Enfin, compte tenu de l'importance que j'attache à ce que nos relations soient entièrement fondées sur la confiance, les services sont aujourd'hui en train d'étudier les conditions juridiques de la mise en oeuvre de la clause de revoyure, qui existe vraiment, prévue dans la loi de transfert du RMI-RMA.

M. Michel Mercier, rapporteur spécial. Tout à fait !

Mme Marie-Josée Roig, ministre déléguée. Monsieur Saugey, vous avez insisté, et je vous en remercie, sur la progression de 3 % des concours financiers de l'Etat aux collectivités territoriales pour 2005. Vous connaissez la volonté du Gouvernement de reconduire le contrat de croissance et de solidarité, qui permettra aux collectivités d'être plus entreprenantes dans les années à venir.

Je vous remercie également d'avoir mis l'accent sur un autre élément, essentiel à mes yeux, de la politique du Gouvernement, je veux parler de la politique de déconcentration, qui doit nécessairement accompagner la décentralisation, car il est souhaitable que chaque exécutif local ait en face de lui un partenaire efficace, parlant d'une seule voix, celle du représentant de l'Etat.

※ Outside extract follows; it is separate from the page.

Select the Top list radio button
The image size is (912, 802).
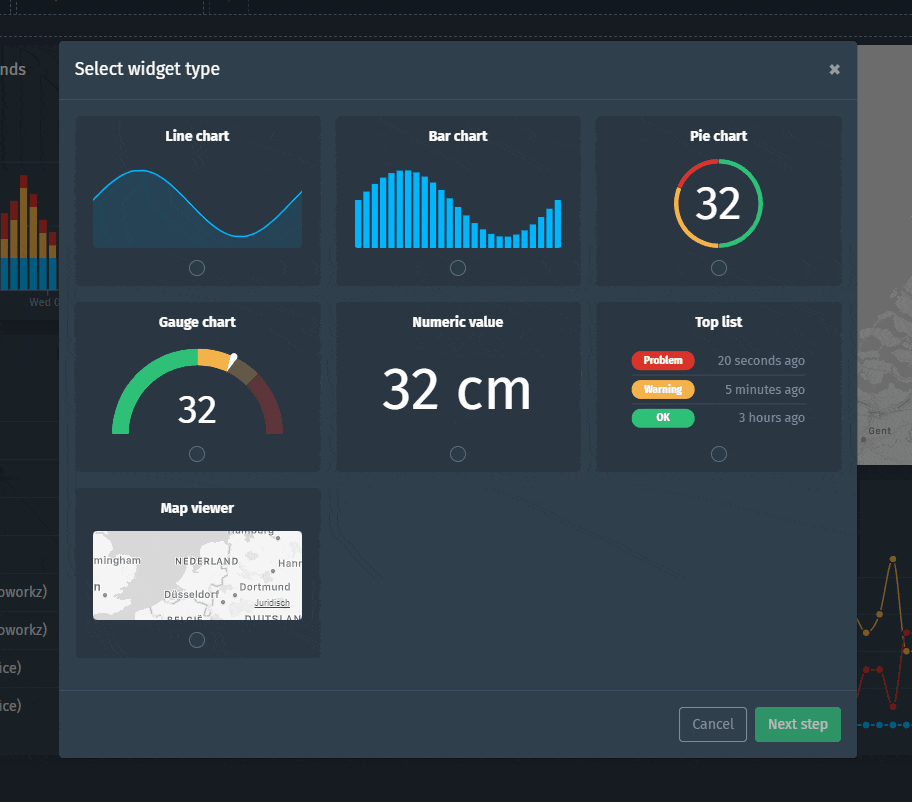[x=718, y=453]
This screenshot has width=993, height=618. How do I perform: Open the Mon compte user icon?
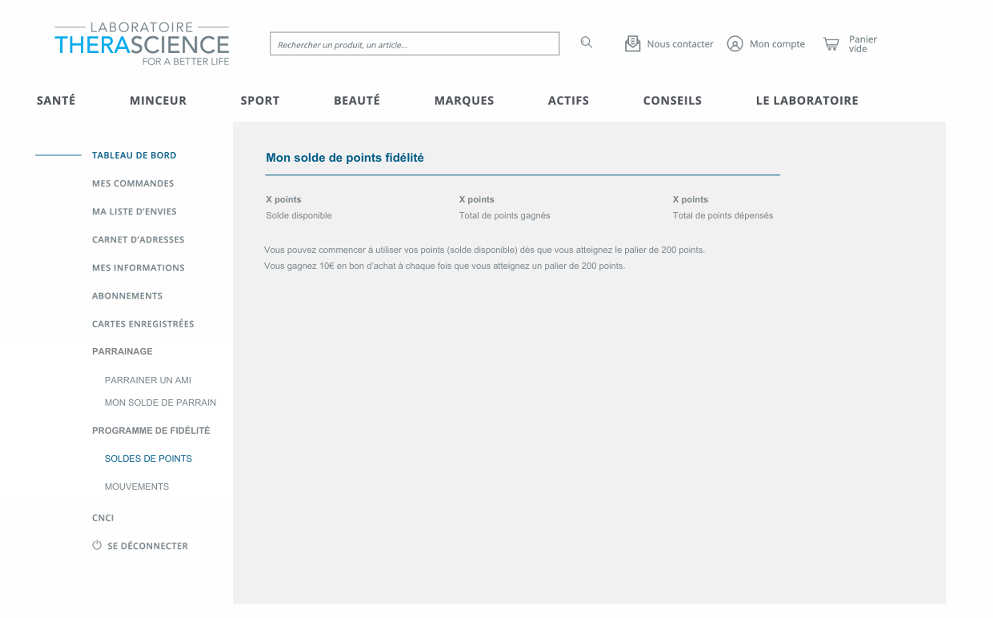pyautogui.click(x=735, y=44)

S'agissant du maintien des services publics en milieu rural et de la diversification de ces services en milieu urbain, la réforme des dotations, qui a été présentée avant-hier, apporte une réponse précise, et je ne reprendrai pas les explications qui on été données. Elle met en oeuvre le principe de péréquation, désormais constitutionnel, et c'est important. Cette péréquation est destinée d'abord aux villes qui connaissent de fortes difficultés. J'en connais un certain nombre et si on prend l'ordre alphabétique, j'en connais une dont le nom commence par la lettre A. (Sourires.) Souvent, elles sont classées en zone urbaine sensible. Je connais également des bourgs-centres qui sont classés en zone de revitalisation rurale, qui verront leurs dotations augmenter, parfois jusqu'à 40 %, dès 2005.

Cette première réponse me paraît adaptée à votre demande de diversification et de maintien non seulement des services publics, mais également - et c'est important - des activités dans les zones dont il faut nécessairement augmenter l'attractivité.

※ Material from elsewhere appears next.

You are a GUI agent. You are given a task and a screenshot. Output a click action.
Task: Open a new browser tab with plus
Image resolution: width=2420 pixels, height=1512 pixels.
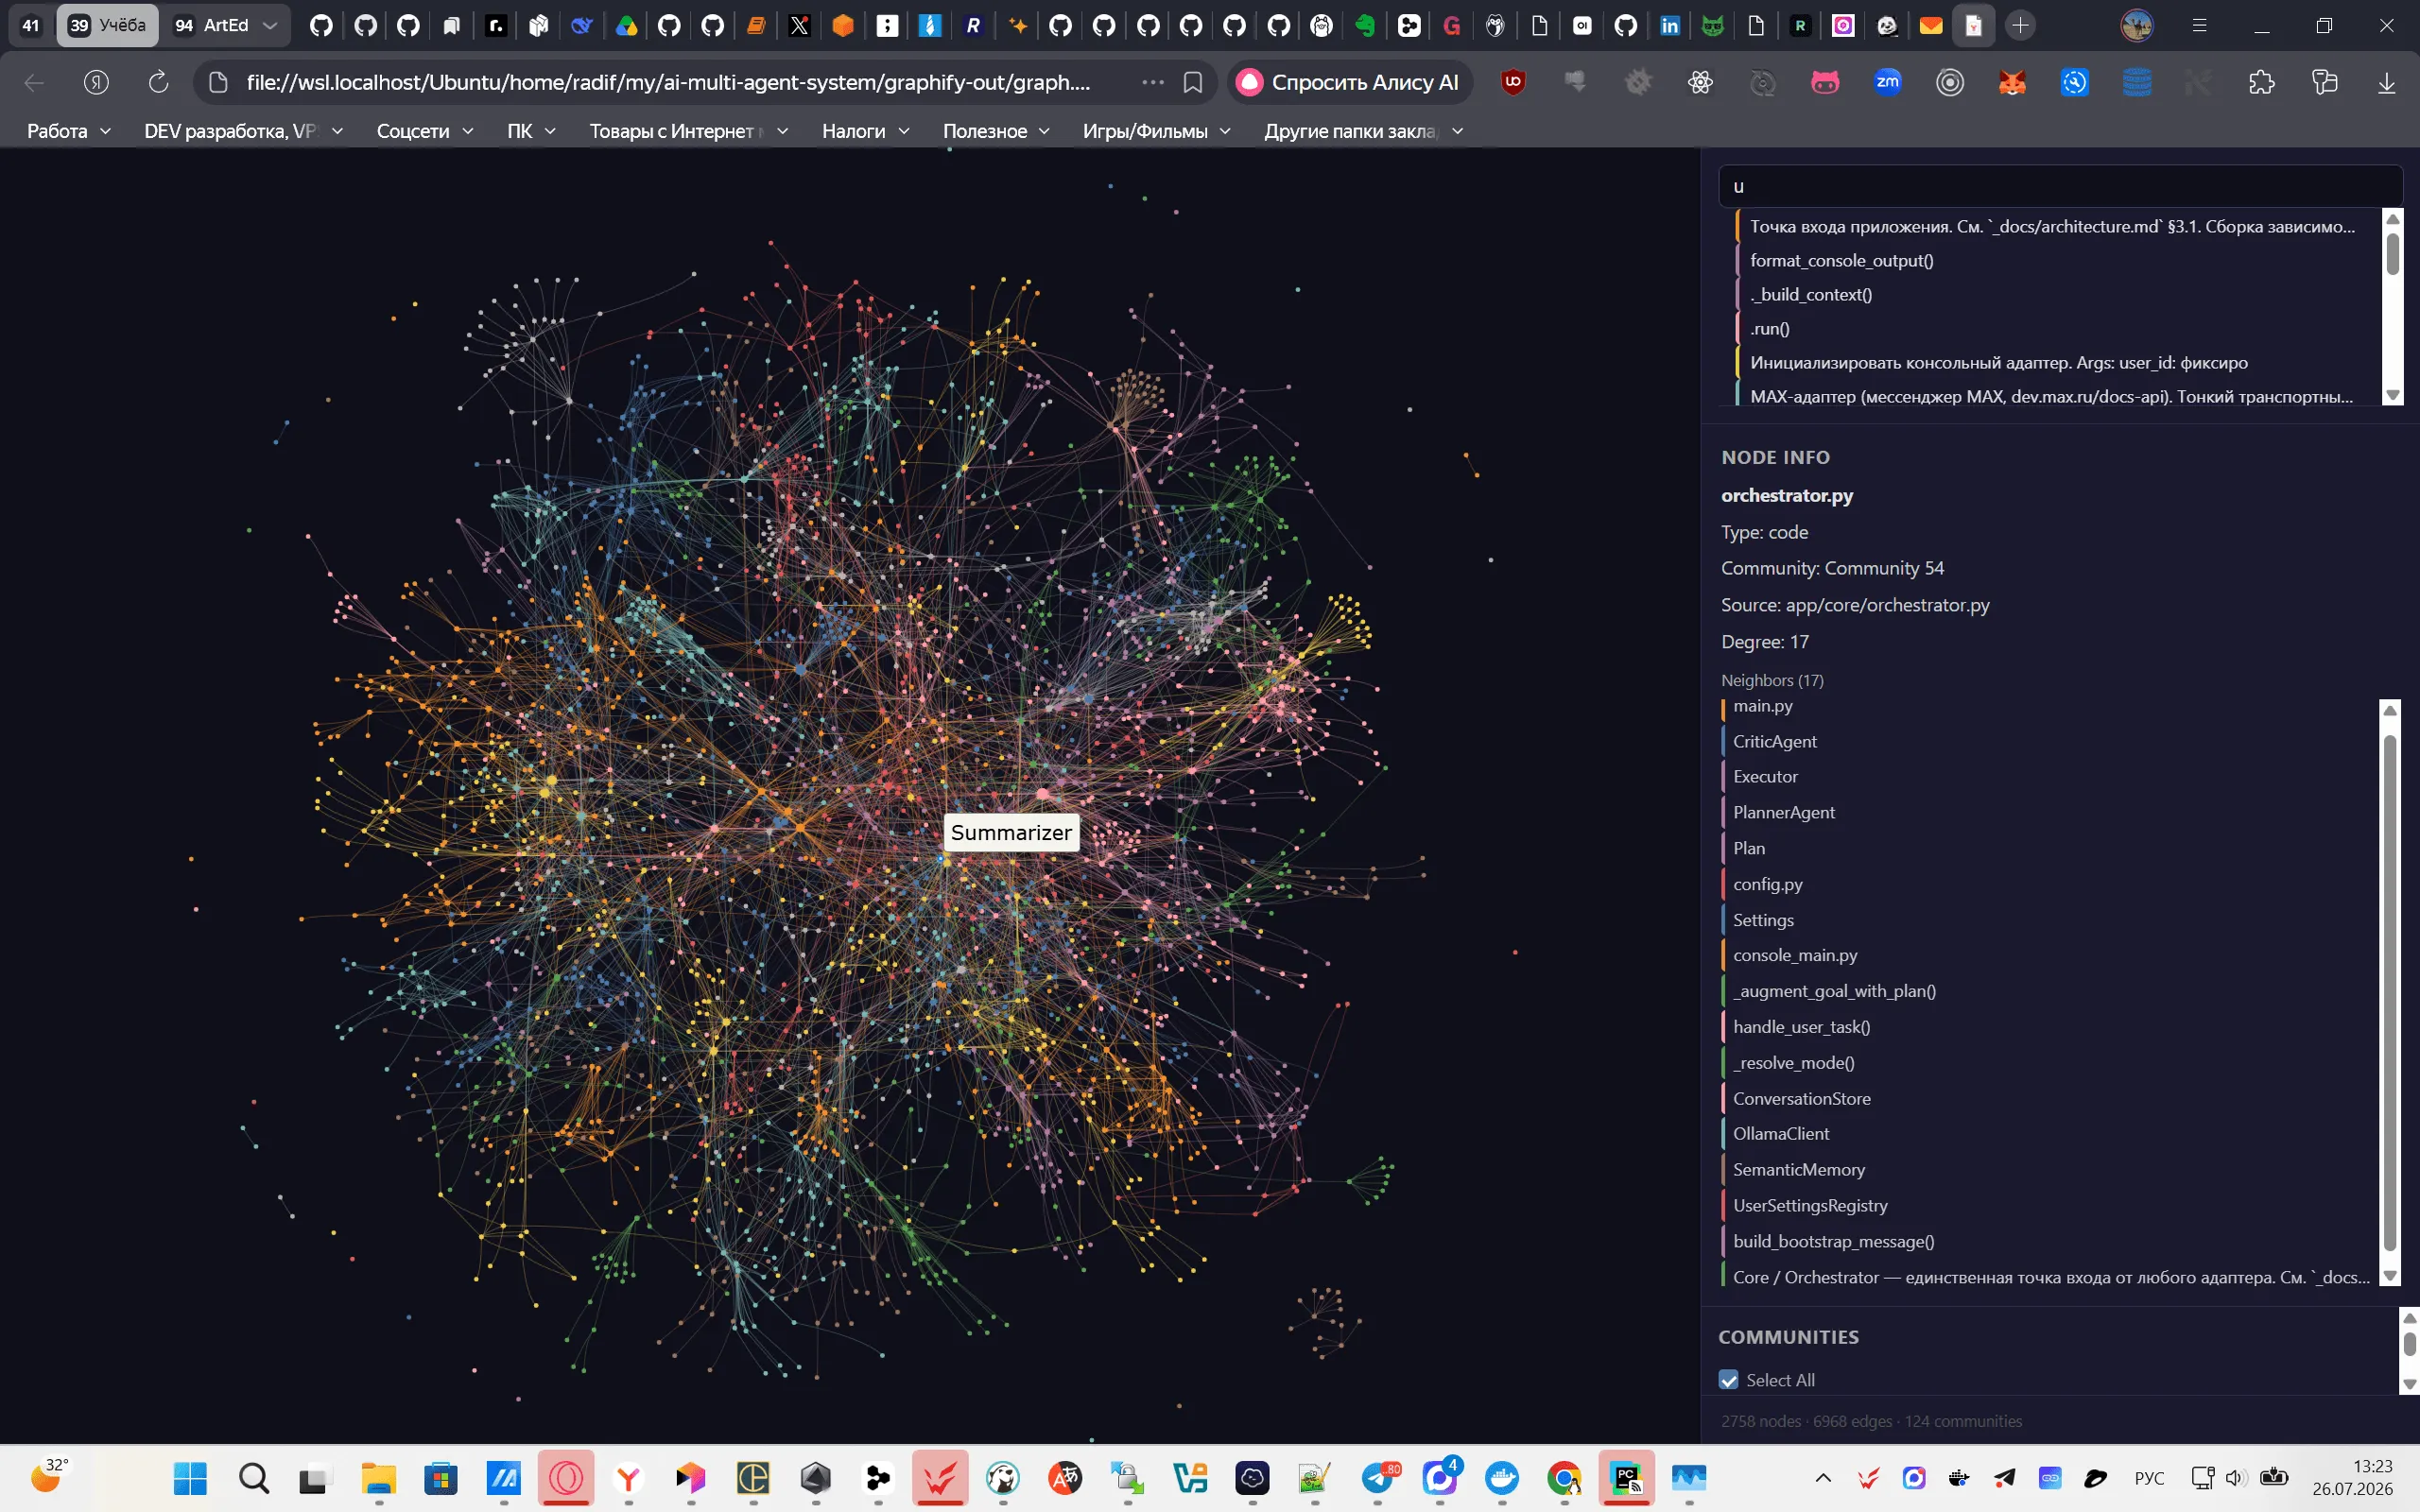[2020, 25]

M. Peyronnet est revenu, une fois encore, sur l'un de ses sujets favoris : la hausse inévitable des impôts locaux pour financer les transferts de la décentralisation. Le principe concernant le transfert des compétences aux collectivités territoriales est que ces transferts doivent s'accompagner des ressources qui étaient précédemment consacrées par l'Etat à l'exercice des compétences transférées. Cela me paraît évident. La compensation financière sera intégrale, concomitante et contrôlée. Cela devrait rassurer tous ceux qui s'interrogent.

La compensation sera intégrale : les ressources transférées seront équivalentes aux dépenses exposées par l'Etat au titre de la compétence transférée. Toutes les dépenses, directes ou indirectes, liées aux transferts seront intégralement prises en compte, qu'il s'agisse des charges de fonctionnement - elles seront évaluées sur trois ans - ou d'investissement, évaluées, quant à elles, sur cinq ans.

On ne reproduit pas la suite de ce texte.